Welches einstige Public Enemy-Mitglied ist heute Straußenzüchter? Auf welchem Sample basieren vermutlich 90 Prozent sämtlicher Jungle Tracks? Welche Soul-Diva bekam Ärger, weil sie auf dem Dealey Plaza in Dallas – am Tatort des Kennedy-Attentats – für ein Musikvideo blank zog? Und wie zur Hölle kam es dazu, dass Solomon Burke bei einer KKK-Versammlung auftrat?
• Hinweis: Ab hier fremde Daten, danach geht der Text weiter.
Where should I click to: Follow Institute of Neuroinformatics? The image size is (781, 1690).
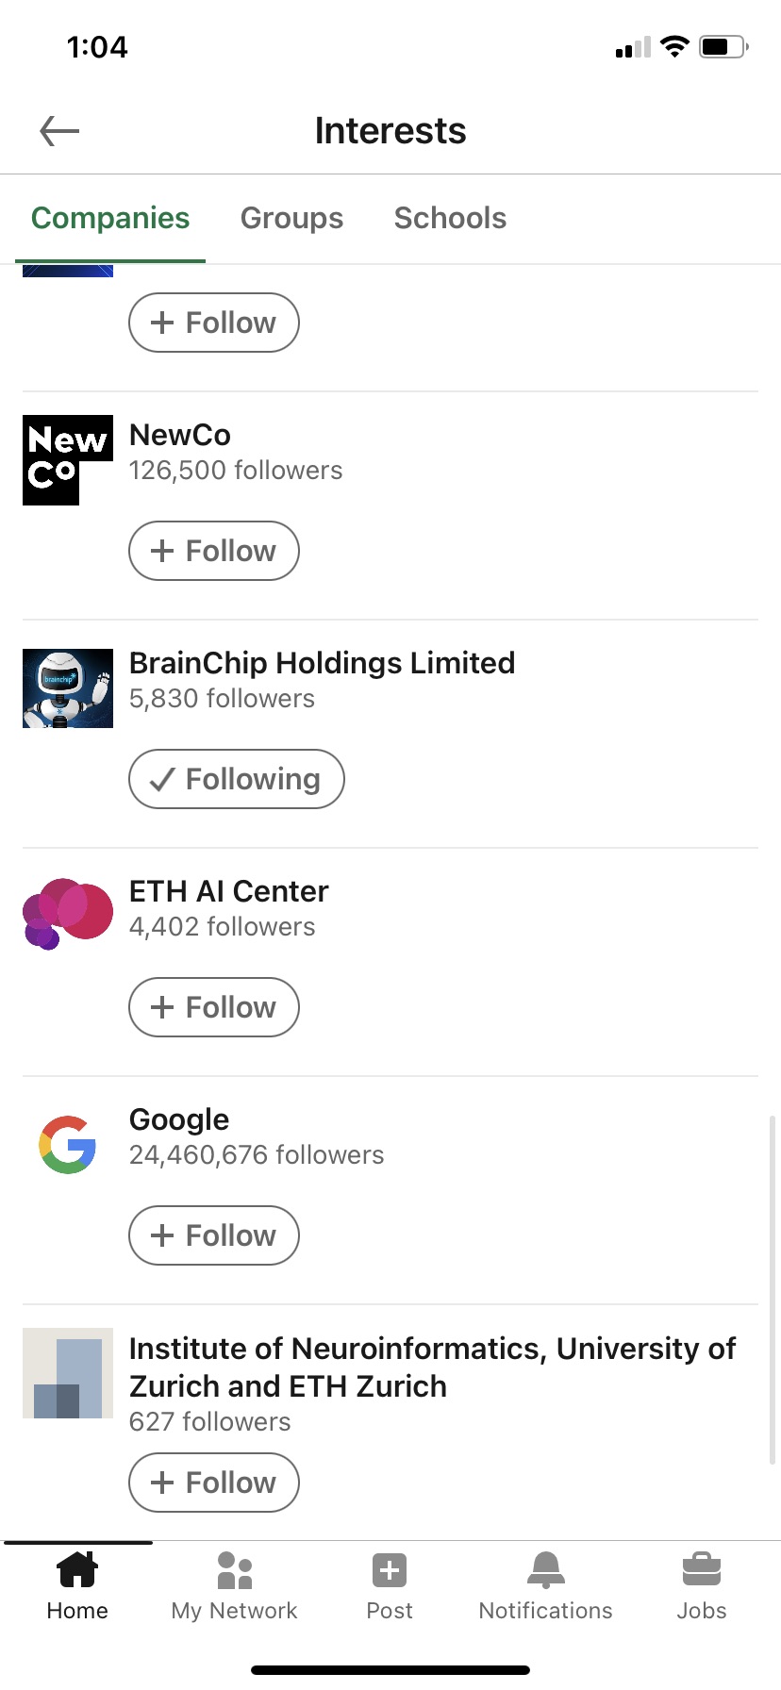[x=214, y=1483]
Die französischen Comic-Künstler Brüno und Hervé Bourhis wissen es. Was sie nicht wussten, brachten sie irgendwie in Erfahrung. Beim Hören von Platten und Lesen von Liner Notes, im Austausch und im Nerd Talk– zunächst, so scheint es, für sich selbst. Weil ihr gemeinsam herausgegebenes, wunderschön editiertes Nachschlagewerk »Black & Proud« mit jeder Seite deutlich macht, dass ihr Fan-Herz noch Neugierde kennt und rhythmisch im Takt der Spielarten der sogenannten Black Music schlägt. Das Buch trägt den Untertitel »Vom Blues zum Rap«. Es thematisiert afroamerikanische Musik von 1945 bis 2015, vorrangig Blues, Soul, Funk und Hip Hop. Jazz klammern sie weitestgehend aus. Der, so erklären sie im Vorwort, würde eh ein eigenes Buch verdienen – und den gesetzten Rahmen deutlich überstrapazieren.
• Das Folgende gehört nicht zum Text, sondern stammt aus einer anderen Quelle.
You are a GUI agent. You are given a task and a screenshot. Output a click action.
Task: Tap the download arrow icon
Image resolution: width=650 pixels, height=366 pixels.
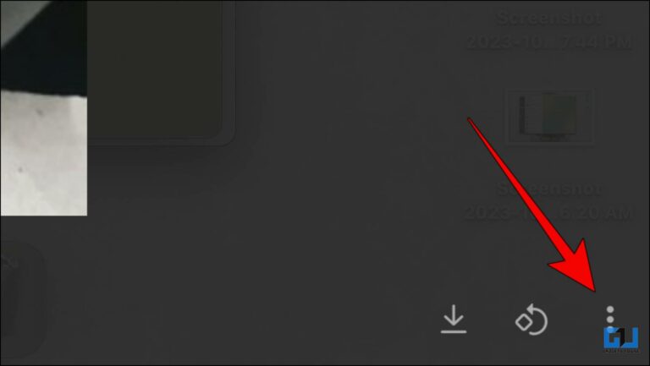click(x=454, y=319)
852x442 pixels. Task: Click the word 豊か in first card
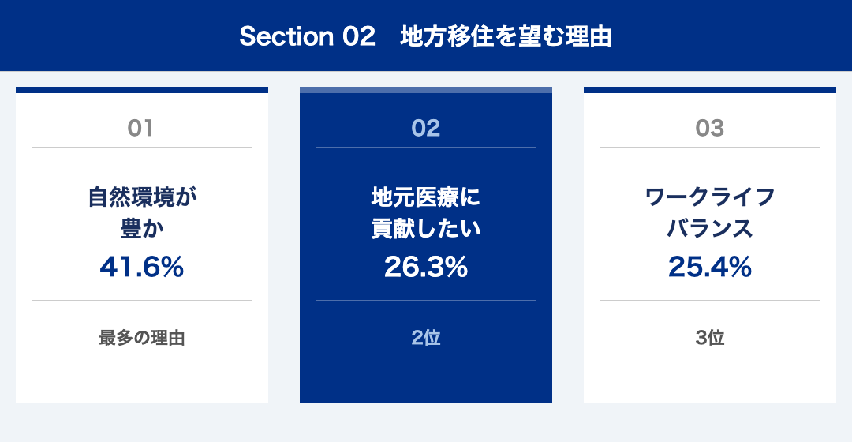tap(142, 228)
Der Rahmen sieht pro Jahr eine Doppelseite vor. Auf der linken Seite stellen Brüno und Bourhis stets ein wichtiges Stück Musik vor. Ein Album oder einen einzelnen Song, den sie ausführlicher unter die Lupe nehmen, inkl. originalgetreuer Illustration des Coverartworks. Auf der rechten Seite setzen sie es kurz in Bezug auf ein anderes Werk. Und nutzen den verbleibenden Raum für Anekdoten über andere Musiker, Songs, popkulturelle Strömungen und gesellschaftliche Entwicklungen, die sie als besonders erwähnenswert empfinden und anhand derer sie zeitgeistige und musikhistorische Zusammenhänge knüpfen – und mit gekonnten Illustrationen und Typographien äußerst ansehnlich aussehen lassen.
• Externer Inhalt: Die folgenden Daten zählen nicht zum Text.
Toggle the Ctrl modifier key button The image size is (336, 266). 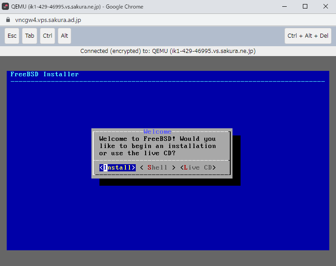point(47,36)
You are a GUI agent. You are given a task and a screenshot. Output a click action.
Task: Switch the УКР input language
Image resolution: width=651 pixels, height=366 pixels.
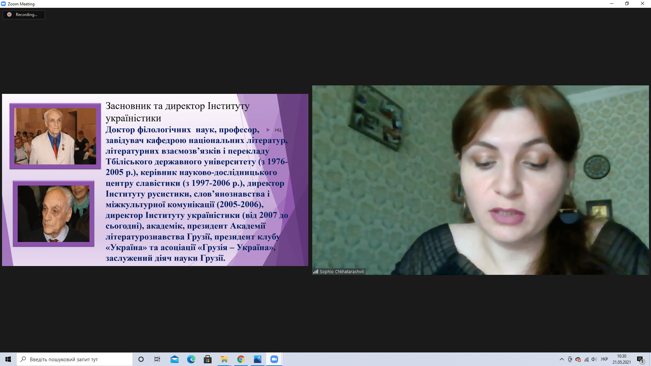coord(604,359)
»Black & Proud« ist ein höchst infektiöser Lesestoff und Infotainment im Besten Sinne. Hier wird kein enzyklopädisches Wissen per Von-oben-herab-Gestus doziert, sondern Fandom bezeugt, einhergehend mit umfangreichem Anekdotenwissen, inkl. Mut zur Lücke. Dargeboten wird es in mit Enthusiasmus und meinungsstarken Bonmots, weswegen man sich beim Lesen sofort heimisch und einbezogen fühlt – nicht allerdings, wenn man (ursprünglich) schwarze Spielarten wie House und Detroit Techno als musikalische Wahlheimat hat. Diese Genres werden angerissen, aber derart stiefmütterlich behandelt, dass man es gleich hätte bleiben lassen können. Dennoch wird man bei der Lektüre immer wieder zur nächsten Seite verführt – und permanent mit Stichworten ausgestattet, die zur weiterführenden Recherche anstacheln.